Peter Goldring (born 12 December 1944) is a former Canadian federal politician.

==Early life and career==
Goldring was born in Toronto in 1944. He served in the Royal Canadian Air Force, from 1962 to 1965, as a military police officer.

After living in Ontario and Quebec he settled in Edmonton, in 1972.

==Federal politics==
Goldring was a Conservative Member of Parliament in the House of Commons of Canada, representing the riding of Edmonton East from 2004 to 2015, Edmonton Centre-East from 2000 to 2004, and Edmonton East from 1997 to 2000. He was also a member of the Reform Party of Canada, (1997–2000) and the Canadian Alliance (2000–2003). From 2003 until 2011, he was a member of the Conservative Party of Canada; he resigned from the Conservative caucus in December 2011 after he was charged with refusing to provide a breath sample using a roadside screening device. He has sat as an independent Member of Parliament before being welcomed back to the Conservative caucus in 2013. Goldring did not run for re-election in 2015 following a string of incidents, including a controversial press release in the wake of the November 2014 harassment accusations against fellow Liberal Members of Parliament, Scott Andrews and Massimo Pacetti, by unnamed New Democratic Party colleagues.
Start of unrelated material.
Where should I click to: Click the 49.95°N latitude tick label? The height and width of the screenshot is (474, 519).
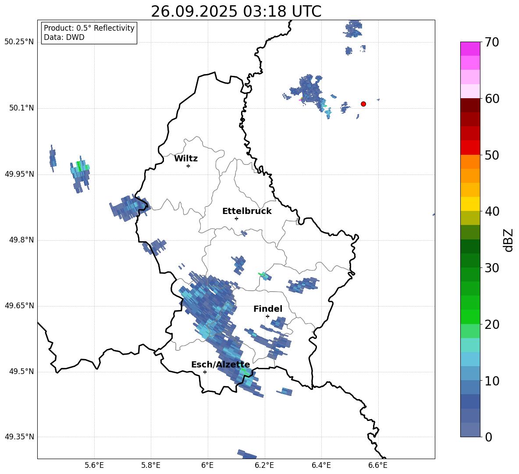(x=20, y=175)
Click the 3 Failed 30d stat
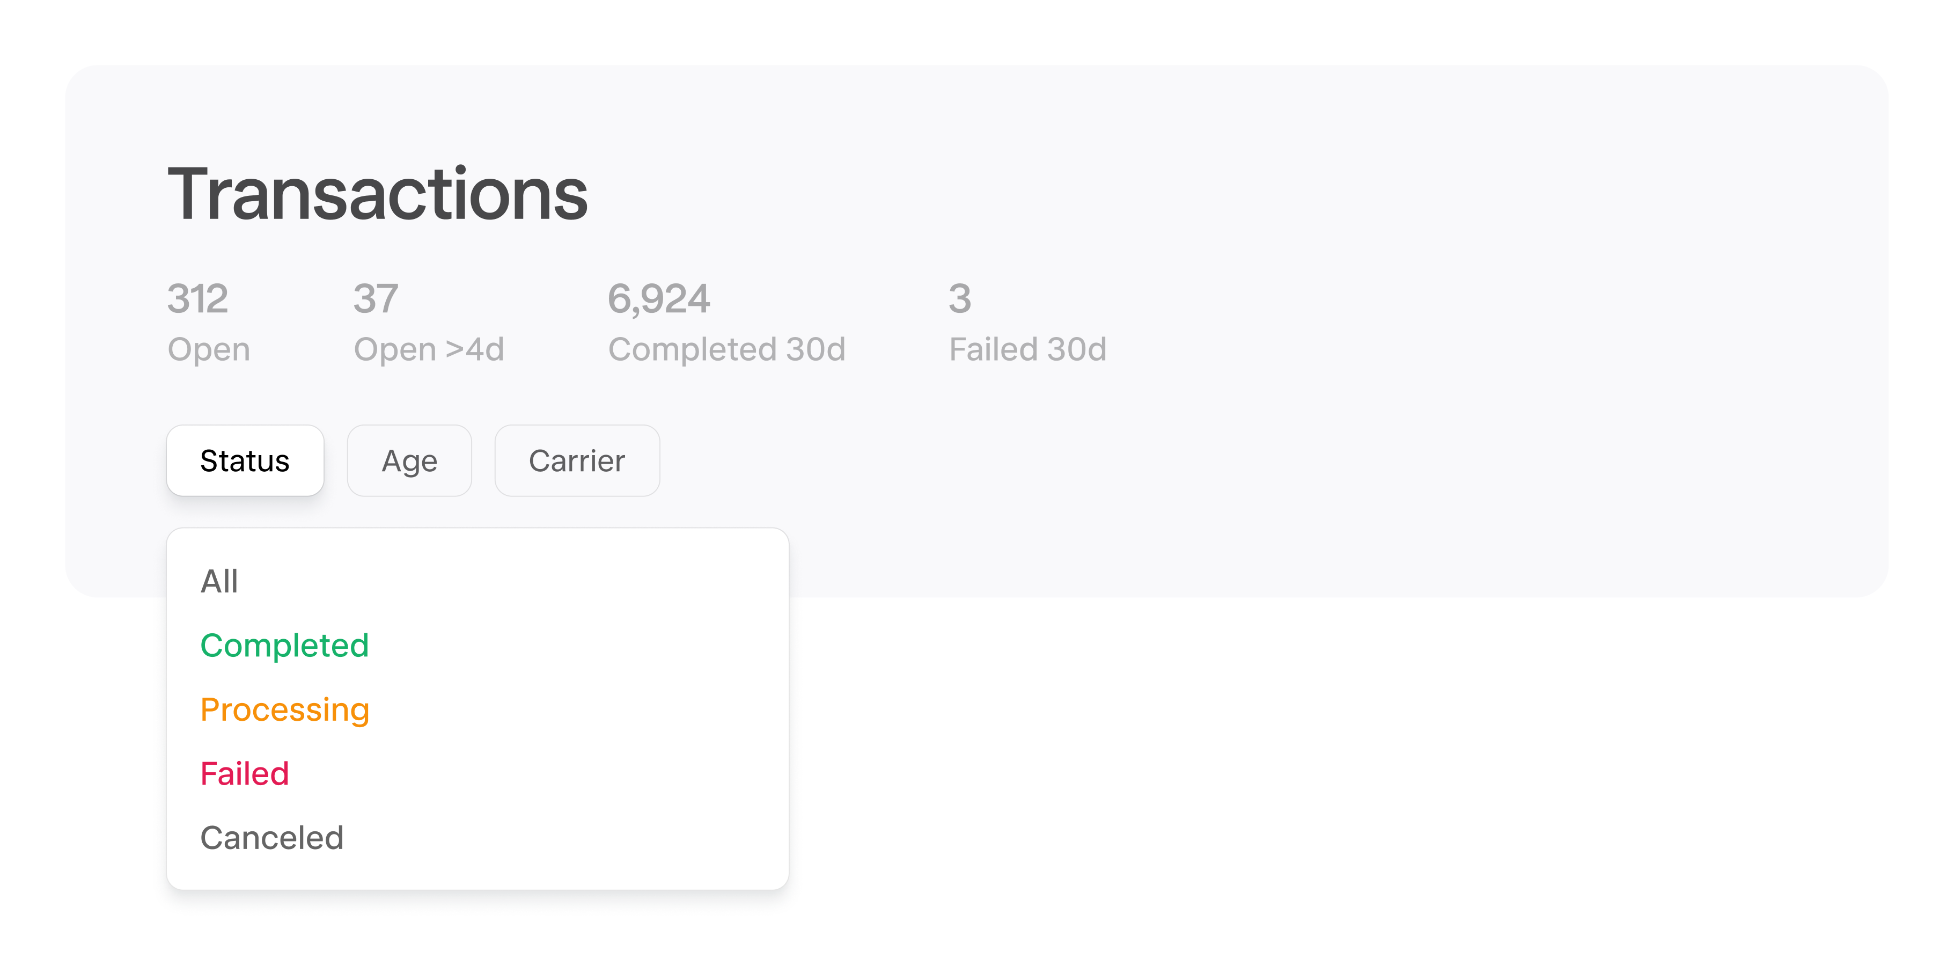 coord(1028,322)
Goldring is a former businessman and manager. Goldring is the former official opposition critic of Veterans Affairs, Public Works and Government Services, and Public Housing.

In 2004, Goldring visited the Turks and Caicos Islands in the Caribbean to explore the possibility of amalgamating the islands into a Canadian territory. In September of that year, Goldring was appointed as Foreign Affairs Critic for the Caribbean. A week after the passage of Hurricane Ivan over Grenada, Goldring visited the island as well as Barbados, St. Lucia, and Dominica, touring much of the destruction. Upon returning to Canada, Goldring pressed the government for much needed assistance.

As reported by the Globe and Mail on 19 February 2010, Goldring sent out a pamphlet to his constituents describing Louis Riel as a villain with blood on his hands who stood in the way of Confederation. He also resisted calls to overturn Riel's conviction for treason and for him to be named a Father of Confederation. According to Métis historians and scholars George and Terry Goulet Goldring's pamphlet was "riddled with numerous egregious errors and many omissions".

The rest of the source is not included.